- _What you are asked to do_
If a line in the data holds "below", copy that line out in full.

- _Available records_
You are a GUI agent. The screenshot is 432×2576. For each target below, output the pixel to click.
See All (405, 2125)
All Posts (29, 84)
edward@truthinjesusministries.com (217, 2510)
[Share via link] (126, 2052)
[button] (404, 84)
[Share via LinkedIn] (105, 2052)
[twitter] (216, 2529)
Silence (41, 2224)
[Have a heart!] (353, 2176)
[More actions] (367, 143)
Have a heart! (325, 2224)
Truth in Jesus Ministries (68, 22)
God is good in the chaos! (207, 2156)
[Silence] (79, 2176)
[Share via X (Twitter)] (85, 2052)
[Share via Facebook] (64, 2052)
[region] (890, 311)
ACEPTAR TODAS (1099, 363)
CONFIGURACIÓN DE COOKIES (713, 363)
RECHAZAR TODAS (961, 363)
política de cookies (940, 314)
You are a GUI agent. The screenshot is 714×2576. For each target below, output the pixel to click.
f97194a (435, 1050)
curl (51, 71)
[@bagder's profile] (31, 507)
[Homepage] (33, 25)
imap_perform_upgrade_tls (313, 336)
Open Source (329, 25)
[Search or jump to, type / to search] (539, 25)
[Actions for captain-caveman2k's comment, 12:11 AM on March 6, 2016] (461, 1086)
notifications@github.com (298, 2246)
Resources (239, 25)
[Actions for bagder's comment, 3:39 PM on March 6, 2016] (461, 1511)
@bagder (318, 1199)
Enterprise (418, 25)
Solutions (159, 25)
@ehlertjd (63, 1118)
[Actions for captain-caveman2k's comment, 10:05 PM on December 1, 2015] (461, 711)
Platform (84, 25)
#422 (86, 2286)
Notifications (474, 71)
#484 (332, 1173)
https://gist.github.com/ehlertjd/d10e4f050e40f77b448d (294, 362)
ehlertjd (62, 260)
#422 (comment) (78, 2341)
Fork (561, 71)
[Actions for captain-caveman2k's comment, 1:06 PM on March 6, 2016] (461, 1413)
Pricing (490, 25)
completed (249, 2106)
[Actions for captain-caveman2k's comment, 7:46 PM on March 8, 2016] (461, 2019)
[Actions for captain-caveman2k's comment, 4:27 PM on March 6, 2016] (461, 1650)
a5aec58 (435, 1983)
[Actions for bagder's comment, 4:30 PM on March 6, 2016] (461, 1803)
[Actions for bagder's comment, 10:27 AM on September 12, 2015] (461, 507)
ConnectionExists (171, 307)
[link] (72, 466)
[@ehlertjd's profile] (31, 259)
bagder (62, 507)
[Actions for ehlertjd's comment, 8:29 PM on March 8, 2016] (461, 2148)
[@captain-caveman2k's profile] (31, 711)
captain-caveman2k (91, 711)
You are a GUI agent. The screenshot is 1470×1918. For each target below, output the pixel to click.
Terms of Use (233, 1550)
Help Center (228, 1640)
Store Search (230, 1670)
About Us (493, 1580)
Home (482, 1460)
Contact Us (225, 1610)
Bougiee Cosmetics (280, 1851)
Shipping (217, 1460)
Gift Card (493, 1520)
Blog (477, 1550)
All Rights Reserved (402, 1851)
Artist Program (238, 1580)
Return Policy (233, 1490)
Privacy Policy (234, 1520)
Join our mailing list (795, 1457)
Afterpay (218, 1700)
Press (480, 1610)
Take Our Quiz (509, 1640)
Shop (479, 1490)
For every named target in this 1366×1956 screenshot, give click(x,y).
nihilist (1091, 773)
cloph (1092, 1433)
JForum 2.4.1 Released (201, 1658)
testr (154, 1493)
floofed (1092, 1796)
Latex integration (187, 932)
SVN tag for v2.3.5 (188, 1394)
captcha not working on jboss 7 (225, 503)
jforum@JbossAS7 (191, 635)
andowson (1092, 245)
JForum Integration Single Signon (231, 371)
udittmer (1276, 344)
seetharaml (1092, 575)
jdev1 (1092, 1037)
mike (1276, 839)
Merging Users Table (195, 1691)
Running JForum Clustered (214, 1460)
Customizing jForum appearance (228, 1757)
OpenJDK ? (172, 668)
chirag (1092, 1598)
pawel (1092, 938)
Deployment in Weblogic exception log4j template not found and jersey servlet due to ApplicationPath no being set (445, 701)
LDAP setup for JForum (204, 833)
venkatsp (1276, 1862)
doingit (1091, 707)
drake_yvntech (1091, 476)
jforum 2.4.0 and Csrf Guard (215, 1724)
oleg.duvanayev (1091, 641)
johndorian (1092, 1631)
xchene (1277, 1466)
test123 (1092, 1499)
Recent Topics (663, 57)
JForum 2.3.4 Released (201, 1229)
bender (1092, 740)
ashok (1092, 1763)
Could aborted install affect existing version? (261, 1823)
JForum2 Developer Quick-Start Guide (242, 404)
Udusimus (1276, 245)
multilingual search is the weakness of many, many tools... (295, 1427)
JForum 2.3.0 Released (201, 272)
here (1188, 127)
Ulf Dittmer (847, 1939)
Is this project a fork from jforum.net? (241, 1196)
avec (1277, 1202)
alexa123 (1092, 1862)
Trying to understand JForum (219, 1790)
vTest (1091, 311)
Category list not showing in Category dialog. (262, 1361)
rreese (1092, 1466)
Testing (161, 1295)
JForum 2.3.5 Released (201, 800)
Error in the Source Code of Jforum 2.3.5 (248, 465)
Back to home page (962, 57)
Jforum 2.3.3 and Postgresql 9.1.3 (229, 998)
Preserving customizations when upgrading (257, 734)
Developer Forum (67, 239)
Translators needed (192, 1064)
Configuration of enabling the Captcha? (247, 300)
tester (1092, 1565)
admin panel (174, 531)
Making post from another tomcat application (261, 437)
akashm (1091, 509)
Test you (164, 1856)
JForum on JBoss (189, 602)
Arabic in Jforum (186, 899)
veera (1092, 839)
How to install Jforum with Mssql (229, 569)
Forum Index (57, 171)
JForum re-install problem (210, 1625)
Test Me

- _The answer_
You are a GUI agent. The screenshot is 432×2576. For each target below, output the pixel to click.
You are a GUI agent. The screenshot is 714×2576. For each target below, output the pixel to click.
You are a GUI agent. The screenshot is 1470×1918. For each target below, output the pixel to click.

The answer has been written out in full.